As Paul suggested in his reviews of the first two issues of Chapel, David Pepose revels in taking tropes and stereotypes and turning them on their heads. An old bitty of a grandma, confined to her wheelchair? Nah—she’s a Vietnam vet with more hutzpah than a gaggle of wrestlers. A murderous thug, with “H-E-L-L” tattooed on his knuckles? He’s a kid-loving rifle coach who…ok, doesn’t mind killing the occasional mook. What Pepose is also good at—and what makes his books (you might have heard of Spencer & Locke; I think Paul might have mentioned it once or eleven times, and with really, really good reason) such an enjoyable read—is that he’s an excellent tale-spinner. Having introduced a fun setting, a goofy-while-still-being-relatable cast and an outlandish but thoroughly enjoyable plot, he deftly injects just enough heart into his protagonists and his story to make you actually feel for them, to elevate the book from mere (though again, highly entertaining) slapstick to an engaging story.
That ability is on ample display here in issue 3, especially in the last half. And that’s all I’ve got to say about that (‘cause I ain’t giving away any spoilers!).

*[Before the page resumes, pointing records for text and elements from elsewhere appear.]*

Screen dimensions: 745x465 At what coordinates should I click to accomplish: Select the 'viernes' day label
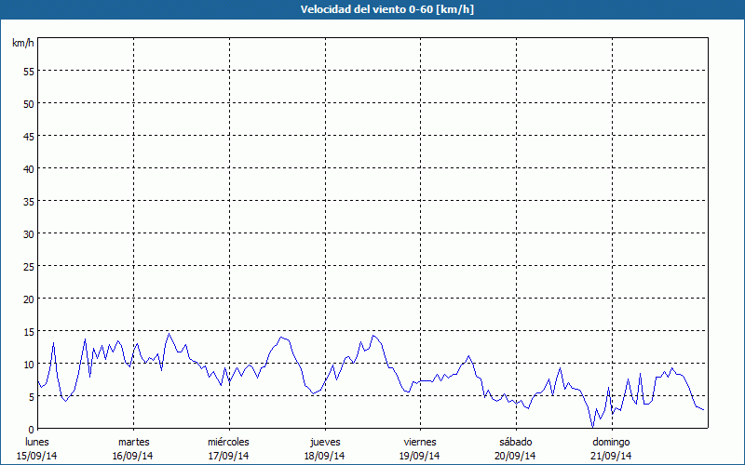pos(420,442)
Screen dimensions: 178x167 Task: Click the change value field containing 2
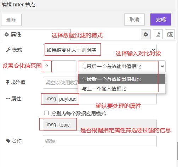point(59,66)
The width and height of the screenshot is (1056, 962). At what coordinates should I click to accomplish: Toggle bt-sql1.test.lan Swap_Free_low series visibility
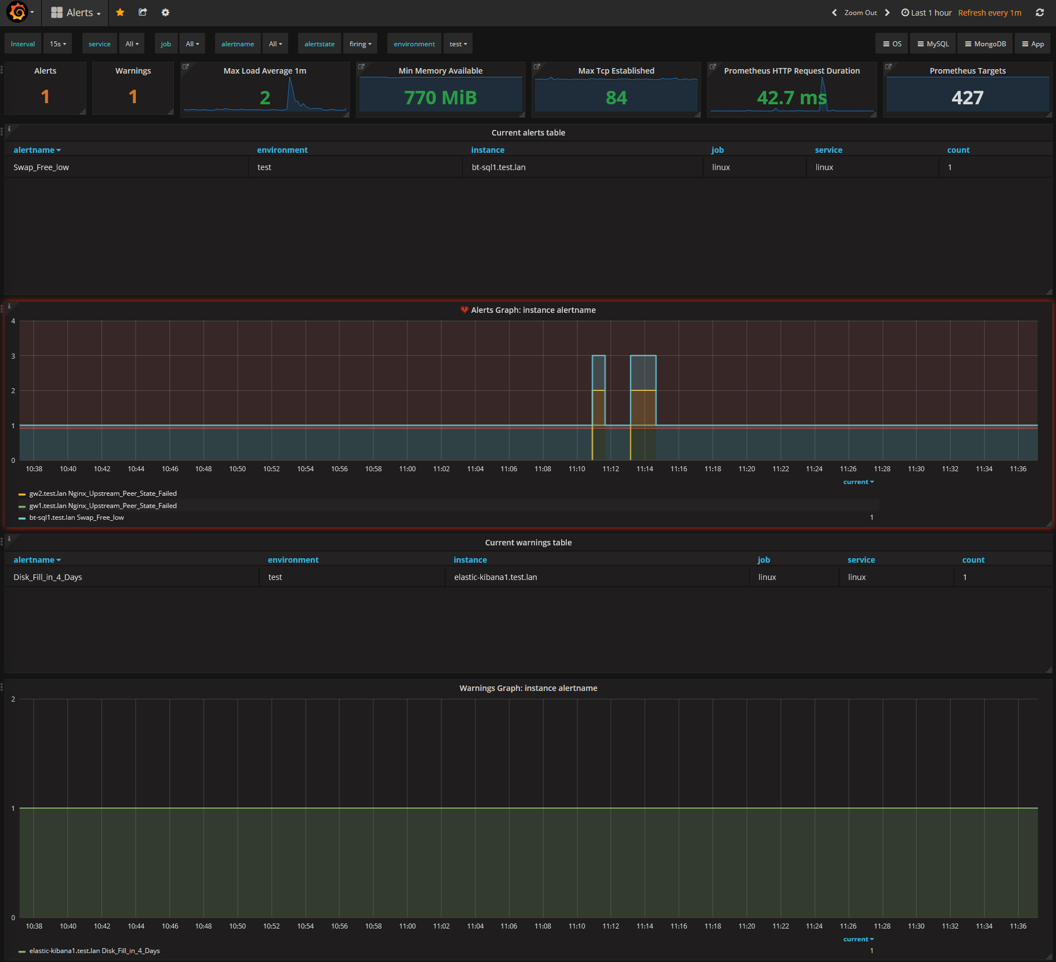pyautogui.click(x=76, y=518)
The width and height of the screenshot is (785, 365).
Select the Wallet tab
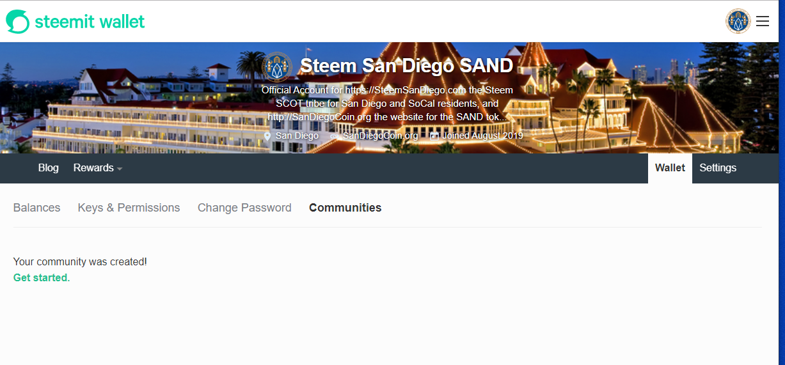point(670,168)
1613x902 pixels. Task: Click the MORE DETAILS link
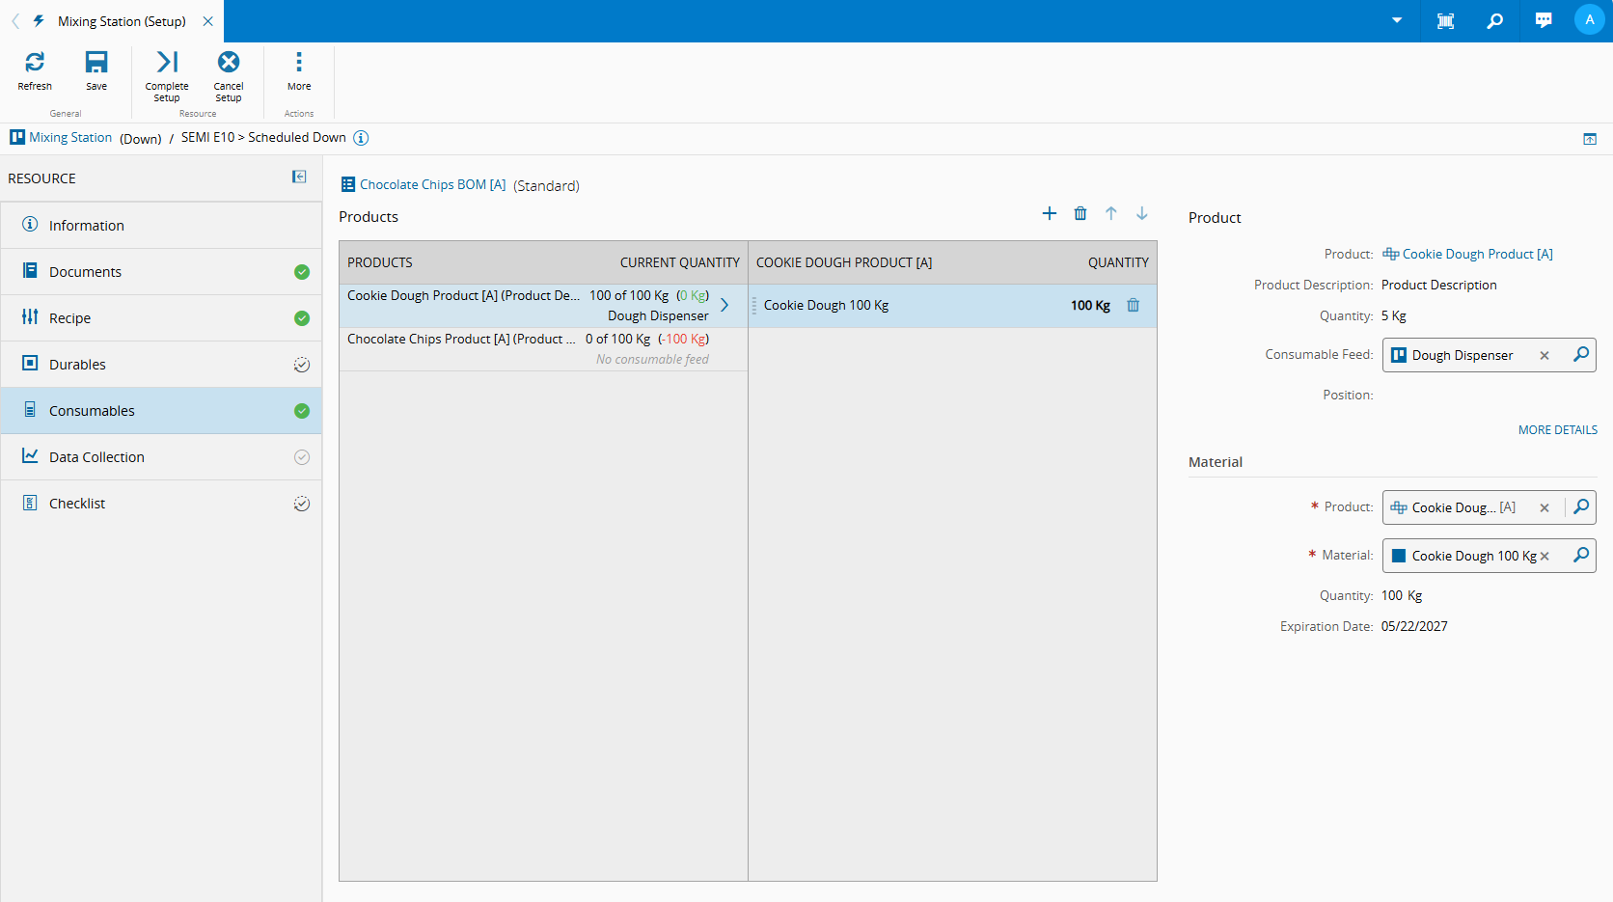tap(1557, 430)
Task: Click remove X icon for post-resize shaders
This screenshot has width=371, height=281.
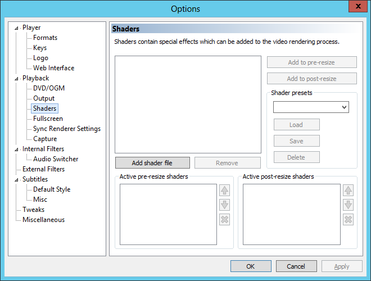Action: point(348,219)
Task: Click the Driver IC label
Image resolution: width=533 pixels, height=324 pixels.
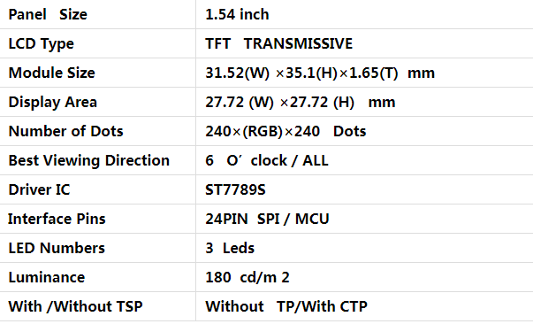Action: pos(39,190)
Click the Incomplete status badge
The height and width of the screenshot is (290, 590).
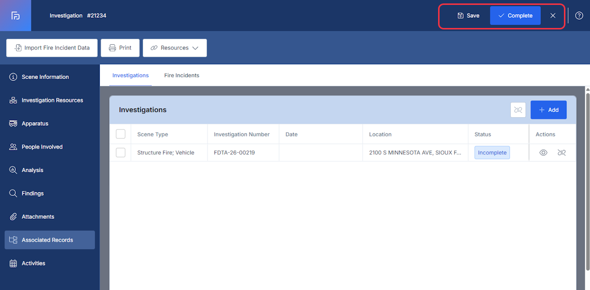tap(492, 153)
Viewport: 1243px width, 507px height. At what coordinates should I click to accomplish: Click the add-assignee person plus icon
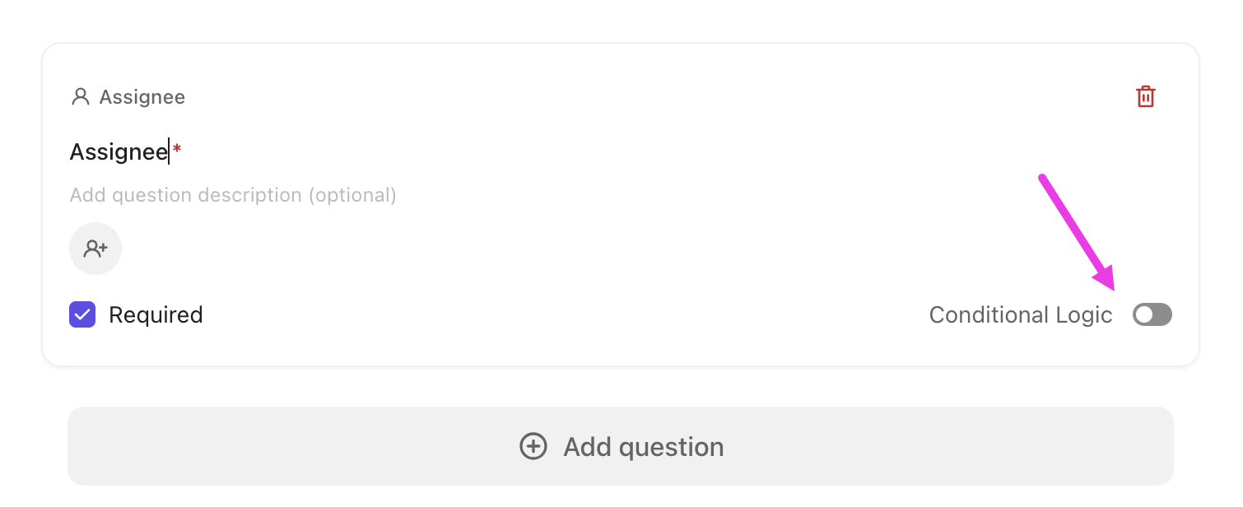[x=95, y=249]
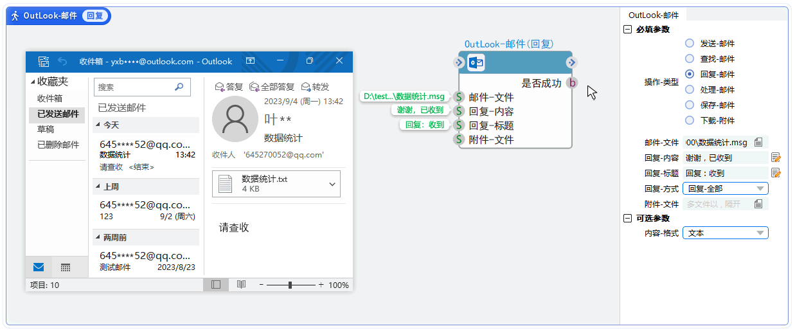Viewport: 795px width, 333px height.
Task: Open the 回复-方式 dropdown
Action: [x=725, y=188]

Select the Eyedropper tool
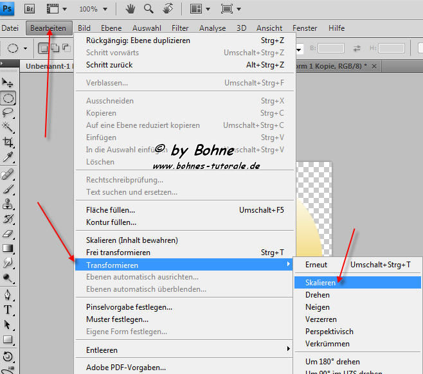[x=8, y=157]
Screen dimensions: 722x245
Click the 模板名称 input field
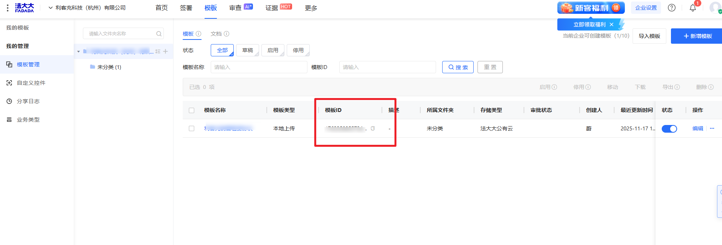[259, 67]
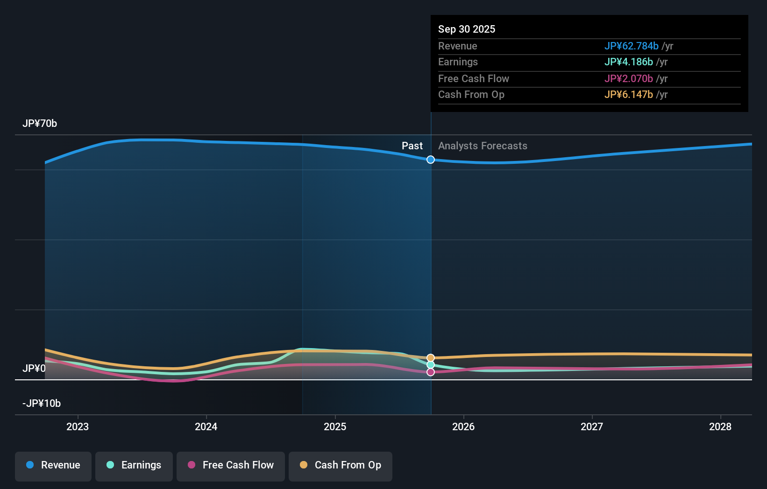Image resolution: width=767 pixels, height=489 pixels.
Task: Switch to the Past section of chart
Action: 412,146
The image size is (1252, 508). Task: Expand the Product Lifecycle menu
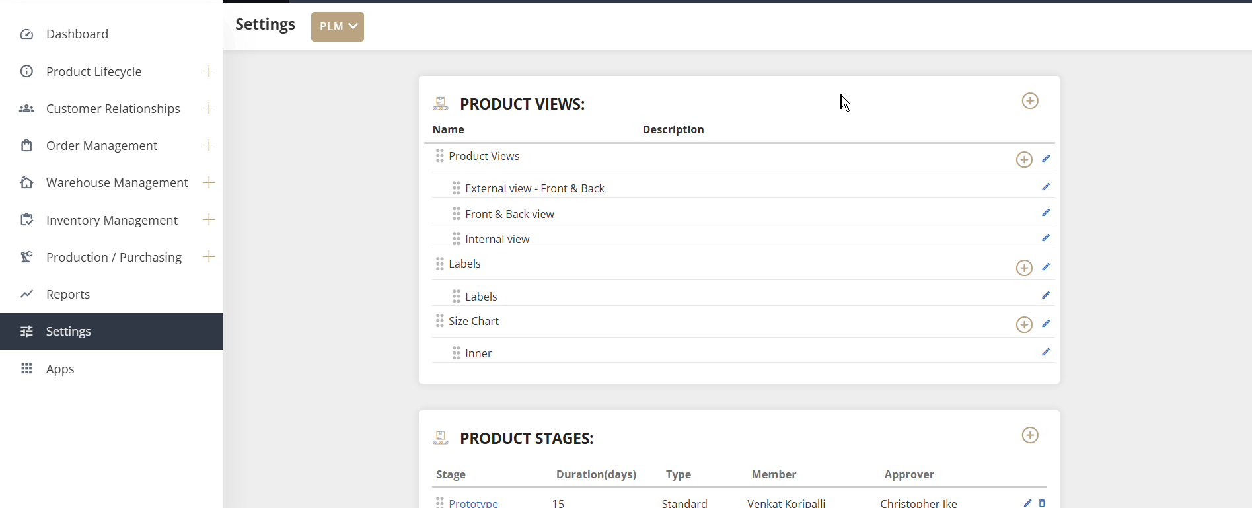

Guidry and Kramer continue to elevate their game: for all the chaos that Pepose presents, they are able to, with line and color, set and maintain (and when necessary, shift) the proper tone and feel. As I mentioned, this one’s a little more serious than the first two, and the art feels that way: it’s a little darker, a little more shaded in spots. The angles and perspectives Guidry employs and the colors Kramer uses suggest just enough of the isolation and confusion Emily is feeling as she is pushed toward making her decision. It’s subtle, but all the more effective for it. As I looked over the book on the second reading (I blazed through it the first time, always a mark of a story I’m enjoying), with a more critical eye, I couldn’t miss it.
These folks are sneaky. Draw you in, thinking you’re just having a light-hearted, good time romp, no deep thoughts or darker feelings, and all of a sudden WHOOMPH. Big freakin’ case of the feels, right outta left field. Jerks.
I have to say, I’m really excited to do this review—because I finally get to put a letterist in the spotlight. When you get your copy (and we know you will, so quit fighting it), look to page 18, bottom panel, and you get to see the difference good comic book lettering can make. It’s a perfectly-executed panel of quite possibly the most horrifying band of heroes ever assembled (think Arrested Development’s Bluth family meets Reservoir Dogs), having charged into the chapel proper from a side room to save the not-so-innocent damsel in distress. What unifies and completes the image, however, is the arched “WABAMMM” in big lilac block lettering behind them. As Paul has remarked before, letterers are by the nature of their work nearly invisible, typically only noticed when they make a misstep. Hats off to Ariana Maher on this one though—she nailed it (as she has the entire series).
If you’ve not yet checked out Going to the Chapel (or Spencer & Locke, for that matter), you need to—it’s a hunka hunka burnin’…well, good time. Catch issue 3 at your local comic shop (and if they don’t stock Action Lab books, it’s time to have a serious sit-down with those folks!), from Amazon or via Comixology.